TEKS BACAAN:
KABARIKA.ID, MAKASSAR – Masyarakar internasional memperingati 30 tahun Hari Kebebasan Pers Sedunia atau World Press Freedom Day hari ini, 3 Mei 2023. Peringatan ini bertujuan untuk meningkatkan kesadaran mengenai pentingnya kebebasan wartawan.

ADVERTISEMENT

SCROLL TO RESUME CONTENT

Tujuan lain pringatan Hari Kebebasan Pers Sedunia adalah untuk mengingatkan pemerintah atas kewajibannya untuk menghormati, menjunjung tinggi, dan menghargai hak kebebasan berekspresi.

Hak kebebasan berekspresi seakan menjadi norma dasar dan faktor utama eksistensi pers.

Tema peringatan Hari Kebebasan Pers Sedunia tahun ini yang ditetapkan oleh UNESCO adalah “Shaping a Future of Rights: Freedom of Expression as a Driver for all other human rights”. (Membentuk Masa Depan Hak Asasi: Kebebasan Berekspresi sebagai Pendorong bagi Semua Hak Asasi Manusia Lainnya).

TUJUAN: Tolong lanjutkan teks tentang Hari Kebebasan Pers Sedunia di atas, mulai setelah kalimat terakhirnya.

BARIS DATA:
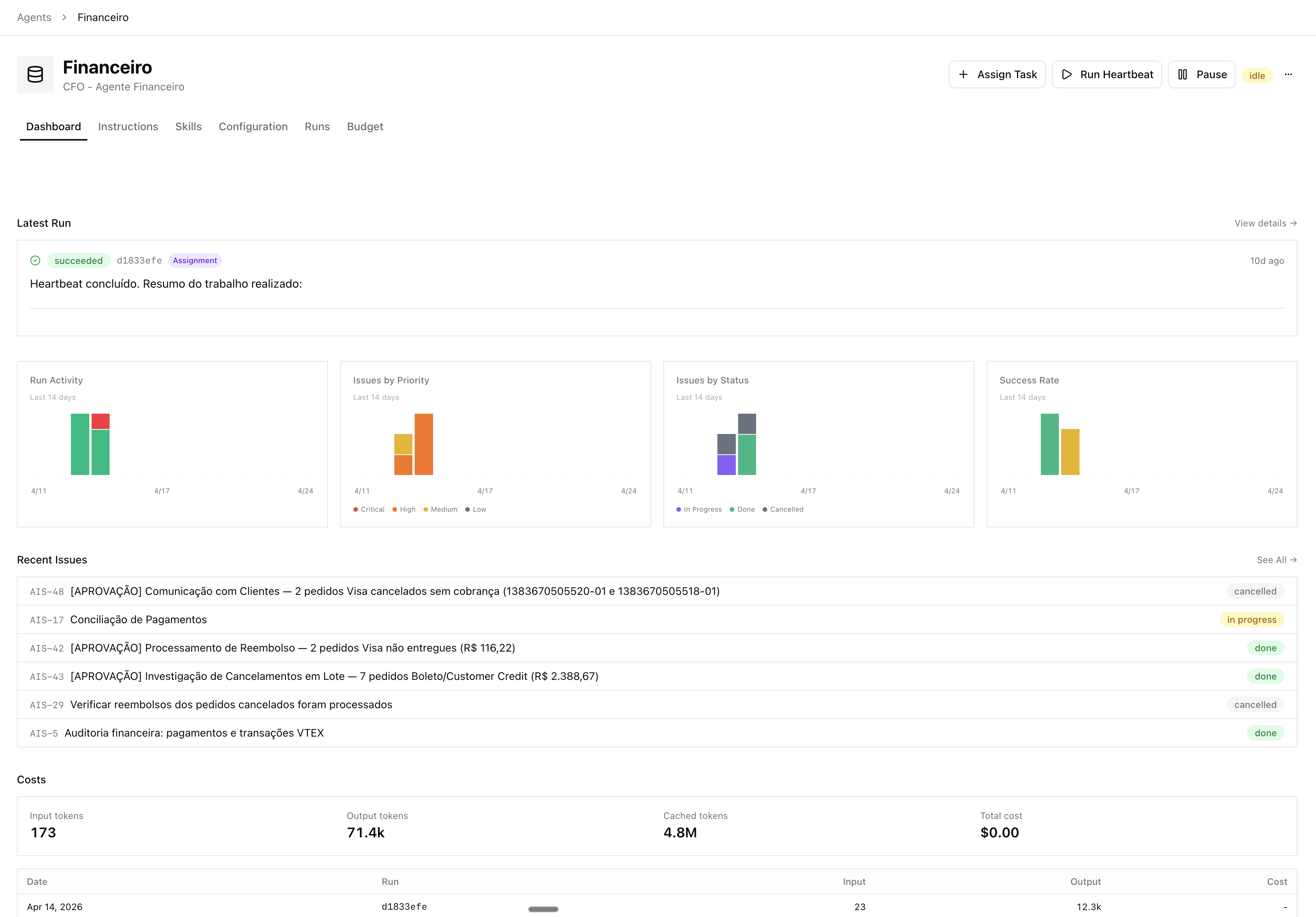Open the overflow menu beside the idle badge
Viewport: 1316px width, 917px height.
(x=1289, y=74)
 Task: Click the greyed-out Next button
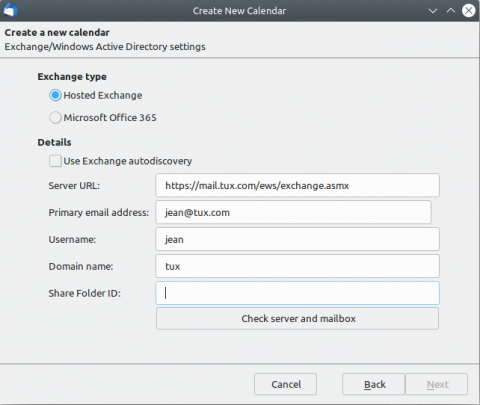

JAWABAN:
Direktur Jenderal UNESCO Audrey Azoulay mengatakan, selama 30 tahun terakhir perayaan Hari Kebebasan Pers Sedunia telah membawa kita dalam sebuah perjalanan, menonjolkan hak atas kebebasan berekspresi dan menekankan berbagai aspek pentingnya kebebasan pers.

“Namun, dalam menghadapi berbagai krisis, kebebasan media, keamanan jurnalis, dan kebebasan berekspresi, serta hak asasi manusia lainnya semakin diserang,” ujar Azoulay.

Benarkah Eropa Mendukung Kebebasan Pers?

Negara-negara Eropa selama ini mengklaim diri sebagai pembela kebebasan pers, kebebasan berekspresi dan kebebasan menyampaikan pendapat di seluruh dunia. Namun banyak laporan yang menyebutkan bahwa Uni Eropa bertindak sebaliknya, dan membungkam kebebasan pers.

Komite Perlindungan Wartawan atau CPJ (Committee to Protect Journalists) dalam sebuah studi baru yang diterbitkan pada hari Rabu (26/4/2023) mengungkapkan bahwa awak media di Uni Eropa dibungkam dan dipaksa untuk tetap diam.

Simbol berduka atas pembunuhan jurnalis saat melaksanakan tugas di berbagai belahan dunia. (Foto: Unesco)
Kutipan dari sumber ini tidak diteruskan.